Using machine learning to decide which students need early intervention

Published in

Coinmonks

9 min readJul 31, 2018

Schools are a place where we should build a safe environment for students to support their growth potential.

Introduction

There are amazing data products across different industries. On one side a lot of industries were reshaped in the past through industrial revolution or recent advances in deep learning. On the other side we have the education sector where we are using the same teaching and learning methods for the past decades. Not a lot changed through the years and students usually don’t get the help they deserved. At least, that is what I observed a Germany.

Usually in schools the worst performing students don’t get the help they need. I am not sure what is the root cause for this problem, but I also experienced the same issue when I was back in school. That is a topic for another blog post ;).

In this blog post, I want to build a student intervention system by using machine learning with a dataset which was provided by udacity in one of their nanodegree programs.

What kind of task is this — classification or regression?

Before we start to explore the data we firstly need to define the output of the project. Let’s recall the task: We need to build a model for student intervention. As a teacher I would expect that I upload the data of my students periodically and I want to know which students need intervention. In that case I would like to receive a list of students (maybe by their names) and a flag if they need intervention or if they don’t need intervention. Based on this observation we will build a classification model.

How does the data look like?

The dataset is used in this blog post contains different information about students. In detail, the present data includes social, demographic and school related features. Furthermore, we have information about the grades of the students. The dataset was collected from two Portuguese schools by using school reports and questionaries. The subjects for the performance evaluation are physics and math. Also there is a “passed” label which tells if a student passed or failed the exam. In total there are 395 observations and 31 attributes.

Let’s explore the data

Let’s start with data exploration. Our goal in this steps is look more closely to the data in an explorative way. We will analyse and visualise the data. Also at this step we should take a look on the quality of the data in the sense of:

are there missing values?

2. type of data?

3. do we need to clean the data?

We will answer these questions step by step. But first lets take a look on some attributes of the data.

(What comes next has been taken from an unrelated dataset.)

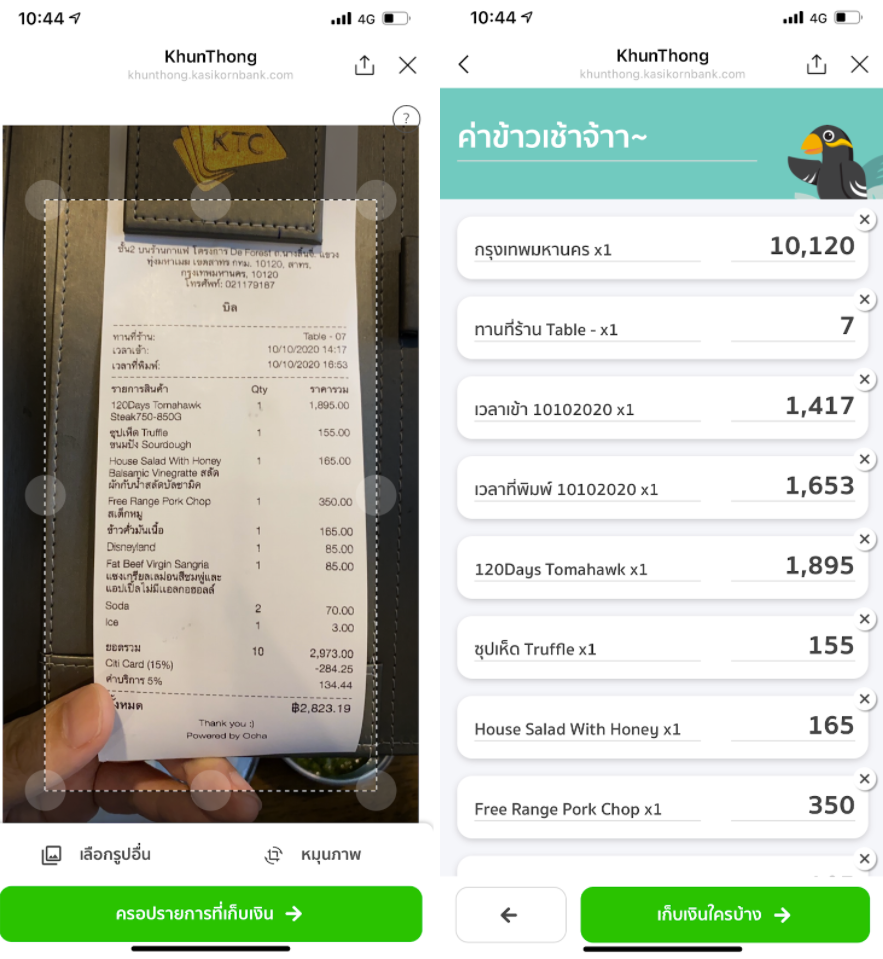Edit the 1,895 price amount field

click(x=792, y=566)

The first thing we take a closer look is the age of the students. The younger students are 15 years old while the older students are 22 years old. Most of the students are between 15 and 18 years old. Students 19 and older are not so common in the school. They represent a minority of all students. I could imagine that these students failed some classes and this could be a reason why we have some samples in the dataset.

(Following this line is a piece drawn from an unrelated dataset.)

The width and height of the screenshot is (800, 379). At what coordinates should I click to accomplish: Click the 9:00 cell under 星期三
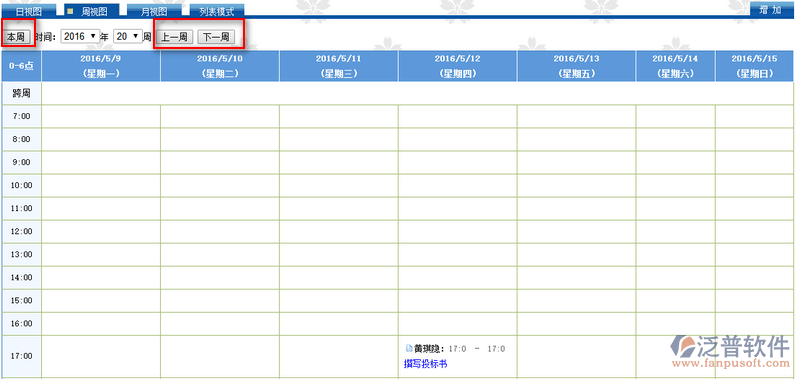click(339, 162)
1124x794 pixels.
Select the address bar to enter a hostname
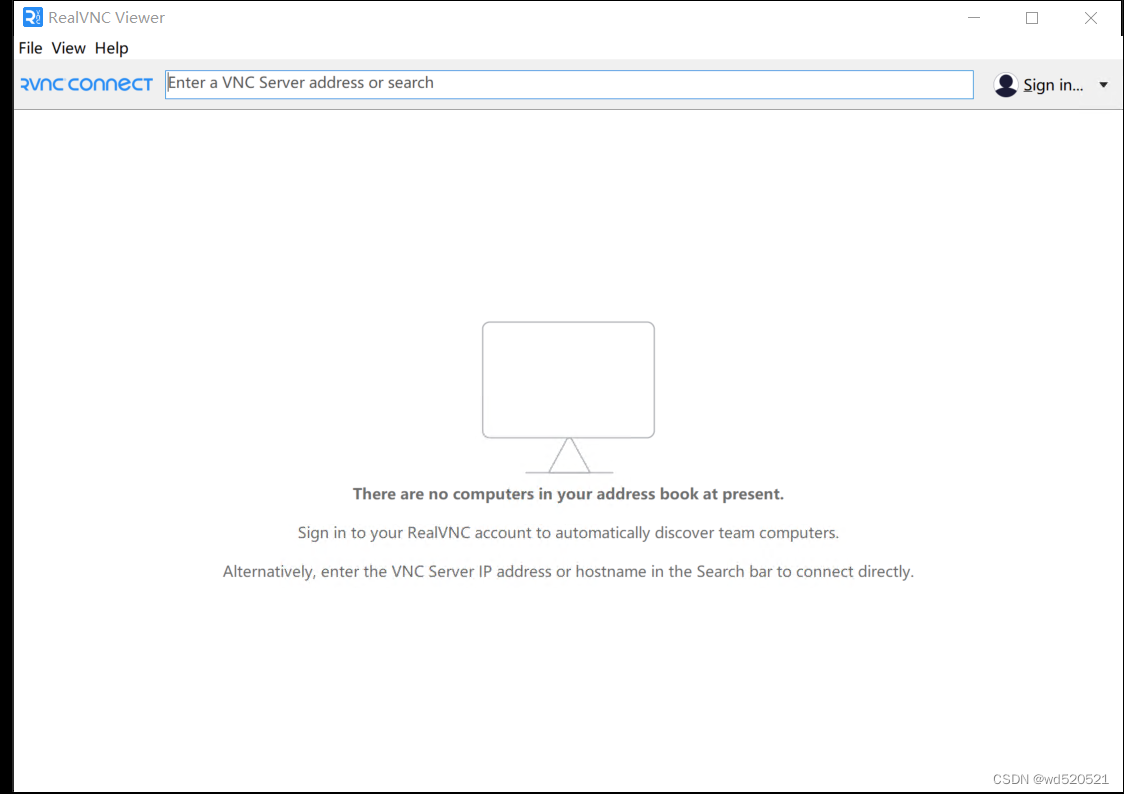tap(568, 84)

Fortunately, there is an attribute called failures which describes the amount of failed classes. This attribute can have the values 0, 1, 2 and 3. The number refers to the amount of failed class. As we can see in diagram below in every age group we have students who failed a class. It is very interesting that most of students 19 and older have failed a class. There is only a minority of students who didn’t fail any class in these groups.

I showed you two sample visualisations. At this point, I don’t want to dive deeper into the exploration because there are a lot of possibilities to explore this dataset in more detail. If you are interested into more visualisation, just take a look into the notebook.

Through the explorative analysis we have a learned a lot about the dataset. Now, it is time to answer the questions of this section:

are there missing values? While exploring I didn’t noticed any missing values or nan’s in the data. I think that the dataset was previously cleaned by udacity.
type of data? In the dataset, we have binary, nominal and numeric attributes. One example for binary is the “sex” attribute. This attribute has the values “F” for female and “M” for male. A example for nominal is the attribute “Mjob” which refers to the mother’s job of the student. This attribute is divided into the categories “teacher”, “health”, “civil services”, “at home” and “other”. One example for a numeric attribute is the “age” of the student.
do we need to clean the data? We don’t have to clean the data since there are no missing values and outliers. However, before training an algorithm, there is still some work to do. This work is referring to the feature processing. The binary as well as the nominal data has to be encoded into a numeric value. We will explore this in the next section.

Preparation of the data

This section deals with the preparation of the data. We will address the feature processing of the nominal and binary data. For the categorical data, we usually have to do some kind of encoding.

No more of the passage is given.